Seamus Heath

Personal information
- Full name: Seamus Martin James Paul Heath
- Date of birth: 6 December 1961 (age 64)
- Place of birth: Belfast, Northern Ireland
- Position: Midfielder

Youth career
- Cromac Albion

Senior career*
- Years: Team / Apps / (Gls)
- 1979–1982: Luton Town / 0 / (0)
- 1982: → Lincoln City (loan) / 7 / (0)
- 1983–1984: Wrexham / 32 / (1)
- 1984–1986: Tranmere Rovers / 17 / (0)
- 1986: Portadown / 4 / (1)
- 1986–?: Bollklubben-46 / ? / (?)
- 1989–1990: Glentoran / 11 / (0)
- 1990: Bollklubben-46 / ? / (?)
- 1990–1992: Glentoran / 28 / (0)
- 1992–1994: Distillery / 43 / (0)
- 1994–1995: Derry City / 9 / (0)
- 1995–1996: Cliftonville / 12 / (0)

Managerial career
- 2005: Northern Ireland U19 (assistant)
- 2006–2007: Kilmore Recreation
- 2016–2017: Annagh United (youth)
- 2017–2018: Knockbreda (youth)
- 2018: Aberystwyth Town

= Seamus Heath =

Northern Irish footballer and manager (born 1961)

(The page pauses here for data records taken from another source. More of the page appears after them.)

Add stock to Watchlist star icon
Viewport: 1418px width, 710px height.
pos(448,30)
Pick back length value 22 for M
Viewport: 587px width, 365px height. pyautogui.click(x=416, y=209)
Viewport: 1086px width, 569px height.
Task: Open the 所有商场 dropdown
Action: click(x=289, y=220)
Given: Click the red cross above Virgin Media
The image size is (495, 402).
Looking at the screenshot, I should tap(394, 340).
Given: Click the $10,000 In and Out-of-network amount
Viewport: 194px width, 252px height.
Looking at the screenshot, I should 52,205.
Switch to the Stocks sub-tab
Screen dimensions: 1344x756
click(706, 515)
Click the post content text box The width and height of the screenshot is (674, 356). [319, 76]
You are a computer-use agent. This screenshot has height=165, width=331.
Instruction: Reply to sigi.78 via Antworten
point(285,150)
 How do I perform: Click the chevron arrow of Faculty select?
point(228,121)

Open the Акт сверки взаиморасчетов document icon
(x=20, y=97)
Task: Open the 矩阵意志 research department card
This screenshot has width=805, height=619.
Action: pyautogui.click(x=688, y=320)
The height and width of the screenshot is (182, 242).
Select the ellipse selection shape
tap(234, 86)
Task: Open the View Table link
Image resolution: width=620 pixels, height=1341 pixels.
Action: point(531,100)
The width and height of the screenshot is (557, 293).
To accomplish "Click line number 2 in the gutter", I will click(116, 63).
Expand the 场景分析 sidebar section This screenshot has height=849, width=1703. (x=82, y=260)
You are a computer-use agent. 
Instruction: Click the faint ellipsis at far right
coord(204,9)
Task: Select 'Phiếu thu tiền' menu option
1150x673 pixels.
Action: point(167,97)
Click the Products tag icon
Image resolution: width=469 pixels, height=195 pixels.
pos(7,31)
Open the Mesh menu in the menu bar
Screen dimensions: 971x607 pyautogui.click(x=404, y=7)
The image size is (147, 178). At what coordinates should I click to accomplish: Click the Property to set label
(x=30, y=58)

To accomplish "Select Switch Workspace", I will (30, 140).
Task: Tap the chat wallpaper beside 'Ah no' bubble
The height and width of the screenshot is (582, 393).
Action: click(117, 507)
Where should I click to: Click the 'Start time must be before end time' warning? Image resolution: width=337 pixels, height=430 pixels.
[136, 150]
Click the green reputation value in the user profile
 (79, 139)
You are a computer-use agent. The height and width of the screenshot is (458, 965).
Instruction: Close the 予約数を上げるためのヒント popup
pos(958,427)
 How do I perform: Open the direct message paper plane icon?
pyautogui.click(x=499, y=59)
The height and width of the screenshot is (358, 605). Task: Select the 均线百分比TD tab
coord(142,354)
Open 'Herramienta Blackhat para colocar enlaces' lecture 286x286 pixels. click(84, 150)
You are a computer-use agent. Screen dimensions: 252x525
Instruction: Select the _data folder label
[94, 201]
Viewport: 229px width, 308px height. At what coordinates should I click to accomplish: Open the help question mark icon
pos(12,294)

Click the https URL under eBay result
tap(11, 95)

Seamus Heath (born 6 December 1961) is a Northern Irish former association football midfielder and coach who was most recently manager of Welsh Premier League club Aberystwyth Town.

Heath was an archetypal journeyman appearing for several clubs during the course of his career. He subsequently carved out a successful career in coaching.

==Playing career==
Heath began his career at amateur club Cromac Albion where for a time he roomed with future Northern Ireland international Mal Donaghy. In April 1979 he joined Football League side Luton Town although Heath did not make any league appearances for the club and in April 1982 joined Lincoln City on loan. He spent the 1983–84 season at Wrexham and then played for Tranmere Rovers before returning to Northern Ireland with Portadown in October 1986.

Soon afterwards Heath moved to Finland to play for Bollklubben-46 and subsequently played for a number of other clubs in the country. In October 1989 he joined Glentoran although the following summer Heath returned to Bollklubben-46. He rejoined Glentoran in October 1990. Heath signed for Distillery in July 1992. He moved to League of Ireland side Derry City in August 1994. He returned to the Irish Football League with Cliftonville in August 1995.

==Coaching==
Heath served as youth development officer at Glenavon and until 2005 combined this with a wider role as one of 23 Irish Football Association (IFA) youth development officers. In this capacity he also served as assistant manager of the Northern Ireland under-19 team. In January 2006 Heath was appointed manager of Kilmore Recreation.

Heath would return to the IFA around 2007 as a "Grassroots Development Officer" for the Down district. As of 2011 Heath remains in position with the IFA. He has also turned out for the Northern Ireland over 45s in veterans matches.

On 28 March 2018, Heath was announced as manager of Welsh club Aberystwyth Town due to former manager Neville Powell's pro licence expiring.